_TASK_. Print every line of the data exactly as shown.
** Opening RECORDS TO USE block **
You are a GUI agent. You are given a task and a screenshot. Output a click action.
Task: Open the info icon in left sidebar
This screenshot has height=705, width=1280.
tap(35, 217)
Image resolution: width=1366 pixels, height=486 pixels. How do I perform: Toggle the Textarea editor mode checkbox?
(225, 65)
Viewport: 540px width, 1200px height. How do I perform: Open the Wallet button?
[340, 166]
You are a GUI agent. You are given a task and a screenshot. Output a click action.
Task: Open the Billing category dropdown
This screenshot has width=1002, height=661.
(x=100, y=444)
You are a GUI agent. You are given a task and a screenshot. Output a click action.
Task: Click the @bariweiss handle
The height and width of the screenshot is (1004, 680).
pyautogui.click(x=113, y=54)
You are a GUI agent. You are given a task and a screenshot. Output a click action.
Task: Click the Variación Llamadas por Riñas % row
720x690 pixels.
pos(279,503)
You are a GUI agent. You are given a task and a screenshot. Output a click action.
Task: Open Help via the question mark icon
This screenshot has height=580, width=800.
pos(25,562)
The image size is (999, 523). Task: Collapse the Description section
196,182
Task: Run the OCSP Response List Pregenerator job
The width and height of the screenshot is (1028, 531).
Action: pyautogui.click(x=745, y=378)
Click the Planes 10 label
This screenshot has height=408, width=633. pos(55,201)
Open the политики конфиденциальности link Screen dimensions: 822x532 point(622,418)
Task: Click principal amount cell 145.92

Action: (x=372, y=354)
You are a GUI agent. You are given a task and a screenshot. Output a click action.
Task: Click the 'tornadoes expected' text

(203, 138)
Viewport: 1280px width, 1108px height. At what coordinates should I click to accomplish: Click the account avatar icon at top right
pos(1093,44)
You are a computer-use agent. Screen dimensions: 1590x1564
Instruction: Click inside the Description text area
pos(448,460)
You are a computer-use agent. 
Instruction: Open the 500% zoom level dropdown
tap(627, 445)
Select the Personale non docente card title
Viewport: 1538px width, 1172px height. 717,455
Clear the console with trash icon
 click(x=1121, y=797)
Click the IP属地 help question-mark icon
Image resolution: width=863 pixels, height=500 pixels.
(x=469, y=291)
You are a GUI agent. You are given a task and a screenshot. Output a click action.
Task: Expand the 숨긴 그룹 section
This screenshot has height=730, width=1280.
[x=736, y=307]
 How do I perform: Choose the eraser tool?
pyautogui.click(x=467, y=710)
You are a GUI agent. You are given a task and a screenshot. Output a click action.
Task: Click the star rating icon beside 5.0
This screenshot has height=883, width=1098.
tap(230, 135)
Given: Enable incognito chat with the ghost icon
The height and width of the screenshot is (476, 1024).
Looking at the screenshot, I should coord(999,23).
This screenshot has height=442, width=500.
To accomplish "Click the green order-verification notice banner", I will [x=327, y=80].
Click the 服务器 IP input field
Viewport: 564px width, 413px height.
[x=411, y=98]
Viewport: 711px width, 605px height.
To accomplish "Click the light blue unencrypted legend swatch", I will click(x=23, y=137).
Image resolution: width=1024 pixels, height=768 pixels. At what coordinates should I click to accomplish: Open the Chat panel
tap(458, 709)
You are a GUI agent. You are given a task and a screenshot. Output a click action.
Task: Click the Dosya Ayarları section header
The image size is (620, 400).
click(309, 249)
** Closing RECORDS TO USE block **
_YOUR SOLUTION_.
You are a GUI agent. You are given a task and a screenshot. Output a click action.
Task: Open the info icon in left sidebar
This screenshot has height=705, width=1280.
tap(35, 217)
Image resolution: width=1366 pixels, height=486 pixels. How do I perform: Toggle the Textarea editor mode checkbox?
(225, 65)
Viewport: 540px width, 1200px height. How do I perform: Open the Wallet button?
[340, 166]
You are a GUI agent. You are given a task and a screenshot. Output a click action.
Task: Open the Billing category dropdown
This screenshot has width=1002, height=661.
(x=100, y=444)
You are a GUI agent. You are given a task and a screenshot. Output a click action.
Task: Click the @bariweiss handle
The height and width of the screenshot is (1004, 680).
pyautogui.click(x=113, y=54)
You are a GUI agent. You are given a task and a screenshot. Output a click action.
Task: Click the Variación Llamadas por Riñas % row
720x690 pixels.
pos(279,503)
You are a GUI agent. You are given a task and a screenshot. Output a click action.
Task: Open Help via the question mark icon
This screenshot has height=580, width=800.
pos(25,562)
The image size is (999, 523). Task: Collapse the Description section
196,182
Task: Run the OCSP Response List Pregenerator job
The width and height of the screenshot is (1028, 531).
Action: pyautogui.click(x=745, y=378)
Click the Planes 10 label
This screenshot has height=408, width=633. pos(55,201)
Open the политики конфиденциальности link Screen dimensions: 822x532 point(622,418)
Task: Click principal amount cell 145.92

Action: (x=372, y=354)
You are a GUI agent. You are given a task and a screenshot. Output a click action.
Task: Click the 'tornadoes expected' text

(203, 138)
Viewport: 1280px width, 1108px height. At what coordinates should I click to accomplish: Click the account avatar icon at top right
pos(1093,44)
You are a computer-use agent. Screen dimensions: 1590x1564
Instruction: Click inside the Description text area
pos(448,460)
You are a computer-use agent. 
Instruction: Open the 500% zoom level dropdown
tap(627, 445)
Select the Personale non docente card title
Viewport: 1538px width, 1172px height. 717,455
Clear the console with trash icon
 click(x=1121, y=797)
Click the IP属地 help question-mark icon
Image resolution: width=863 pixels, height=500 pixels.
(x=469, y=291)
You are a GUI agent. You are given a task and a screenshot. Output a click action.
Task: Expand the 숨긴 그룹 section
This screenshot has height=730, width=1280.
[x=736, y=307]
 How do I perform: Choose the eraser tool?
pyautogui.click(x=467, y=710)
You are a GUI agent. You are given a task and a screenshot. Output a click action.
Task: Click the star rating icon beside 5.0
This screenshot has height=883, width=1098.
tap(230, 135)
Given: Enable incognito chat with the ghost icon
The height and width of the screenshot is (476, 1024).
Looking at the screenshot, I should coord(999,23).
This screenshot has height=442, width=500.
To accomplish "Click the green order-verification notice banner", I will [x=327, y=80].
Click the 服务器 IP input field
Viewport: 564px width, 413px height.
[x=411, y=98]
Viewport: 711px width, 605px height.
To accomplish "Click the light blue unencrypted legend swatch", I will click(x=23, y=137).
Image resolution: width=1024 pixels, height=768 pixels. At what coordinates should I click to accomplish: Open the Chat panel
tap(458, 709)
You are a GUI agent. You are given a task and a screenshot. Output a click action.
Task: Click the Dosya Ayarları section header
The image size is (620, 400).
click(309, 249)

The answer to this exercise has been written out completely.